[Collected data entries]

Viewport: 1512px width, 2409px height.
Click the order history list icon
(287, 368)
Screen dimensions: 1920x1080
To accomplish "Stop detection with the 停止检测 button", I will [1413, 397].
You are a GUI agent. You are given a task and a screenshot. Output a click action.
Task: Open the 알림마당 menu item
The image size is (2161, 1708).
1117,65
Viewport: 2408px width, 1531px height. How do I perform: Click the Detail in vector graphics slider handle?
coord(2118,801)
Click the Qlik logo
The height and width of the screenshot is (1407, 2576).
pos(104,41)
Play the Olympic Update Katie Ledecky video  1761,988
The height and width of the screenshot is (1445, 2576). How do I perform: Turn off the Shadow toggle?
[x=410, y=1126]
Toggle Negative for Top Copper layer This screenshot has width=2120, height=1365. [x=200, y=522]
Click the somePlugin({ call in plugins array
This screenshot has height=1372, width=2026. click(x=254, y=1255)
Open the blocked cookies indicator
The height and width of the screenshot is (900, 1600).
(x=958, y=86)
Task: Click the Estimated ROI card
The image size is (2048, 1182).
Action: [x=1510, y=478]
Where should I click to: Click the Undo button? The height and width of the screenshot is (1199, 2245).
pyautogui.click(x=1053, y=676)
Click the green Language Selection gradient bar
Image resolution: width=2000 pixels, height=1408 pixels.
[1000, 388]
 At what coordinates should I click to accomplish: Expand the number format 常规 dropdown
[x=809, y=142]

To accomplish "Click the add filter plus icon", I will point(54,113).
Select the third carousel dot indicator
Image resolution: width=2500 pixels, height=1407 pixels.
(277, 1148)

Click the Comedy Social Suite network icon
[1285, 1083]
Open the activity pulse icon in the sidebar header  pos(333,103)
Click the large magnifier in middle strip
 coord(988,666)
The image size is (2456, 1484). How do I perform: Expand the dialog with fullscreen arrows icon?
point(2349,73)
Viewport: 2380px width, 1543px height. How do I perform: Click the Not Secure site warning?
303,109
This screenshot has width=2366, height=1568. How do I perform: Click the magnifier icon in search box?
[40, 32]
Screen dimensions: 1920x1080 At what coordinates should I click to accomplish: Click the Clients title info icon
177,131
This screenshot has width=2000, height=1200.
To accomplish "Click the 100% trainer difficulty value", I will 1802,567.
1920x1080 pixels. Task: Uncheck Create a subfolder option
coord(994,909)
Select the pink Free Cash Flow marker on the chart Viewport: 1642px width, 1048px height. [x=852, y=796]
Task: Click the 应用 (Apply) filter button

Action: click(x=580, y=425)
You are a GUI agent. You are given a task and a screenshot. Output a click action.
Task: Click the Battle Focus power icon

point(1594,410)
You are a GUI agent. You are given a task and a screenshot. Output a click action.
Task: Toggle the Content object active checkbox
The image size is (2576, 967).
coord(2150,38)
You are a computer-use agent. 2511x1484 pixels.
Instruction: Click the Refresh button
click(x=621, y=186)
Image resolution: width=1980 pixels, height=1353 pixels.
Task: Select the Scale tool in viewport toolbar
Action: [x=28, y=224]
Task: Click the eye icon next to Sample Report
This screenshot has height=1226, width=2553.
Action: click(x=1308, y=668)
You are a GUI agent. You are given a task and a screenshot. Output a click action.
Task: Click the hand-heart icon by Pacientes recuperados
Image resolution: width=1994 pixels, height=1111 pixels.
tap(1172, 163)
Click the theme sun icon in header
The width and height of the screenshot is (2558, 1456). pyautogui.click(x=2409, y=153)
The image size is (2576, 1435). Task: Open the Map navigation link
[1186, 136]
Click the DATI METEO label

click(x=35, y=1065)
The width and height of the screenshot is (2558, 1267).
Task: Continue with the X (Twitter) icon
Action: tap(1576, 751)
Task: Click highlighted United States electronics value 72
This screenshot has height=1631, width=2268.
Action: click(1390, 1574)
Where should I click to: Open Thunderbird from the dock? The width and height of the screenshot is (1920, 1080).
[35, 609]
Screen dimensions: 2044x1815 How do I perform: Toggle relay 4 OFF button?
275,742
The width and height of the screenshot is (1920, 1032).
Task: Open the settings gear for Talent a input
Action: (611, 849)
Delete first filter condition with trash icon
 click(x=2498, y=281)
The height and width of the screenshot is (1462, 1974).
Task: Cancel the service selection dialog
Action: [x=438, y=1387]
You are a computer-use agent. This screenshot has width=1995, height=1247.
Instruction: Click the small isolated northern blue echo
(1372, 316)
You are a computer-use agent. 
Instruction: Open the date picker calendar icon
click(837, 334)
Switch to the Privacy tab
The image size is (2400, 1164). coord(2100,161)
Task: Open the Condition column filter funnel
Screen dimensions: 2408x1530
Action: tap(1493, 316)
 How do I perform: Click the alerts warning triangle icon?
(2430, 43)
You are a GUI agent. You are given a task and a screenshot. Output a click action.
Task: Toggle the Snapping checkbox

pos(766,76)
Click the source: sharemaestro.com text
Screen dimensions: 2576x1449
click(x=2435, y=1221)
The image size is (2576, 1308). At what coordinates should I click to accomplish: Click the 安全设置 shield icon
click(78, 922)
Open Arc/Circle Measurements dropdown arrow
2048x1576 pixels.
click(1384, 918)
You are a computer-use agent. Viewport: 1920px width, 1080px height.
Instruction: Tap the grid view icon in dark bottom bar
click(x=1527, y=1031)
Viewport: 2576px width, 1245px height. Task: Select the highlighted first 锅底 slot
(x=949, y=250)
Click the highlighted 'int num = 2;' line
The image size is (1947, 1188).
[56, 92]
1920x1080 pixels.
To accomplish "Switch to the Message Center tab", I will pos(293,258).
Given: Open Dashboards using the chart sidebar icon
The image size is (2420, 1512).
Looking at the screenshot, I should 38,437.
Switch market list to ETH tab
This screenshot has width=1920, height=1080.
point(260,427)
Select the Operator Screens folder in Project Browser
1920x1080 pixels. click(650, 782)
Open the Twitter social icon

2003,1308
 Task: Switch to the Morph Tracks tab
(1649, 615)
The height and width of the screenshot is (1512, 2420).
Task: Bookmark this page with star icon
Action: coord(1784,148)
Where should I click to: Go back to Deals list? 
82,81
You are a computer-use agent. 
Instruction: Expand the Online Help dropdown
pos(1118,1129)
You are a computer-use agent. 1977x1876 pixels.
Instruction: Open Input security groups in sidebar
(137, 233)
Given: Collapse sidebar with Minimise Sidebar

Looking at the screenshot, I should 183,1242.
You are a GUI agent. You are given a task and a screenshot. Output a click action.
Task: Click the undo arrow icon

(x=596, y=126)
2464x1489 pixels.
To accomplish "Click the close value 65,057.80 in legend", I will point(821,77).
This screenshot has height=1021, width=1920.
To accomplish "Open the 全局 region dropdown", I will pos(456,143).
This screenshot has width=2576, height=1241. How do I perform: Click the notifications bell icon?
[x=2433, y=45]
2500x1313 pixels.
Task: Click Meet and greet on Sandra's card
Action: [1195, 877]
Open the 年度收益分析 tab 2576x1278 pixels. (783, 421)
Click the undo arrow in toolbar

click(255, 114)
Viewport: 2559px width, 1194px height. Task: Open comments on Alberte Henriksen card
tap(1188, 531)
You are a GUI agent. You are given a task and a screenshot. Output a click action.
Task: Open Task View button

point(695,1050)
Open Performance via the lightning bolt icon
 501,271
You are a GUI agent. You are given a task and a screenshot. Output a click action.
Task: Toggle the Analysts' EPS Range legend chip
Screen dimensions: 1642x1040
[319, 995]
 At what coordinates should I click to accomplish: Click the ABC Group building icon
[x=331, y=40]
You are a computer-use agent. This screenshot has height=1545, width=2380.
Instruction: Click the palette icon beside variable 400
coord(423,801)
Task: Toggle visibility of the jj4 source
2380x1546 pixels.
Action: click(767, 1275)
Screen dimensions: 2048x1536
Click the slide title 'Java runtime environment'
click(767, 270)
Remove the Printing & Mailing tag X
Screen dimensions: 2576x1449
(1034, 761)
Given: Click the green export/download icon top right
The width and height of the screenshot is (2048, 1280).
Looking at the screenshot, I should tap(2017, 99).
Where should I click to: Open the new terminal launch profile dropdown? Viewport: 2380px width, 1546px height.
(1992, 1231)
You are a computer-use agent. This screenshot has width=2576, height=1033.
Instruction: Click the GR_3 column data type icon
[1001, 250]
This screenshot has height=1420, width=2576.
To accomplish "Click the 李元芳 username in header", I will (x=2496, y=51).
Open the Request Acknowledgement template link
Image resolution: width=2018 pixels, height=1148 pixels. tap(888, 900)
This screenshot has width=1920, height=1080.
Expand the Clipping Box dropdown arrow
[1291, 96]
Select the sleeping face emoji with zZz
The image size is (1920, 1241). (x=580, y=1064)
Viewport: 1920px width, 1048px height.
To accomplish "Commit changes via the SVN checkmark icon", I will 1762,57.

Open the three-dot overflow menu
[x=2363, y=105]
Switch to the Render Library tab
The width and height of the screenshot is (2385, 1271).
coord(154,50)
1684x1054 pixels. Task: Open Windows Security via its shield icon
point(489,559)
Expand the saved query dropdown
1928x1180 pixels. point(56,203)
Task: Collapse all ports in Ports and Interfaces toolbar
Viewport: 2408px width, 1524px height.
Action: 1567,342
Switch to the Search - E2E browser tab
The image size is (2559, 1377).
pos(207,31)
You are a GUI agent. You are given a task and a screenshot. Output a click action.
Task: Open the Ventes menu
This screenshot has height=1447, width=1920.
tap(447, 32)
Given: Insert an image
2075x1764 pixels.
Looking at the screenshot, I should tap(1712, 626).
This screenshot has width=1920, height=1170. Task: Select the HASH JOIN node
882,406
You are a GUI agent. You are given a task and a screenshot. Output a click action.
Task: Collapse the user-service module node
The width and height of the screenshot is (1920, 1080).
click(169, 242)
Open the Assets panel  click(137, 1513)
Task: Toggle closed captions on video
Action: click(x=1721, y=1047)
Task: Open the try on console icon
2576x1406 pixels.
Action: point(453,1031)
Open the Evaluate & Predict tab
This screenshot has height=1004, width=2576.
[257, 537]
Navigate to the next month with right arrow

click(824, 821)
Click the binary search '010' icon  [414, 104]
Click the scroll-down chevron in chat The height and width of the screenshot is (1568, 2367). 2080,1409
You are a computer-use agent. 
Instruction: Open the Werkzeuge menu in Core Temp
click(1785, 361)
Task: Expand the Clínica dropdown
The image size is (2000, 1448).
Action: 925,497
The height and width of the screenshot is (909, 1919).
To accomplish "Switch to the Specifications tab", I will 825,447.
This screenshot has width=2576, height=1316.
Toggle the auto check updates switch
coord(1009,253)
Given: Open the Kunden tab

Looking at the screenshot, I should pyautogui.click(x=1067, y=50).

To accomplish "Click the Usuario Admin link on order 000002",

▸ **TASK DETAILS**: Write out every line, unchanged, from the one containing "Given: Insert an image" through the closing line of the data.

▸ **THE COMPLETED TASK**:
Given: Insert an image
2075x1764 pixels.
Looking at the screenshot, I should tap(1712, 626).
This screenshot has width=1920, height=1170. Task: Select the HASH JOIN node
882,406
You are a GUI agent. You are given a task and a screenshot. Output a click action.
Task: Collapse the user-service module node
The width and height of the screenshot is (1920, 1080).
click(169, 242)
Open the Assets panel  click(137, 1513)
Task: Toggle closed captions on video
Action: click(x=1721, y=1047)
Task: Open the try on console icon
2576x1406 pixels.
Action: point(453,1031)
Open the Evaluate & Predict tab
This screenshot has height=1004, width=2576.
[257, 537]
Navigate to the next month with right arrow

click(824, 821)
Click the binary search '010' icon  [414, 104]
Click the scroll-down chevron in chat The height and width of the screenshot is (1568, 2367). 2080,1409
You are a computer-use agent. 
Instruction: Open the Werkzeuge menu in Core Temp
click(1785, 361)
Task: Expand the Clínica dropdown
The image size is (2000, 1448).
Action: 925,497
The height and width of the screenshot is (909, 1919).
To accomplish "Switch to the Specifications tab", I will 825,447.
This screenshot has width=2576, height=1316.
Toggle the auto check updates switch
coord(1009,253)
Given: Open the Kunden tab

Looking at the screenshot, I should pyautogui.click(x=1067, y=50).

To accomplish "Click the Usuario Admin link on order 000002",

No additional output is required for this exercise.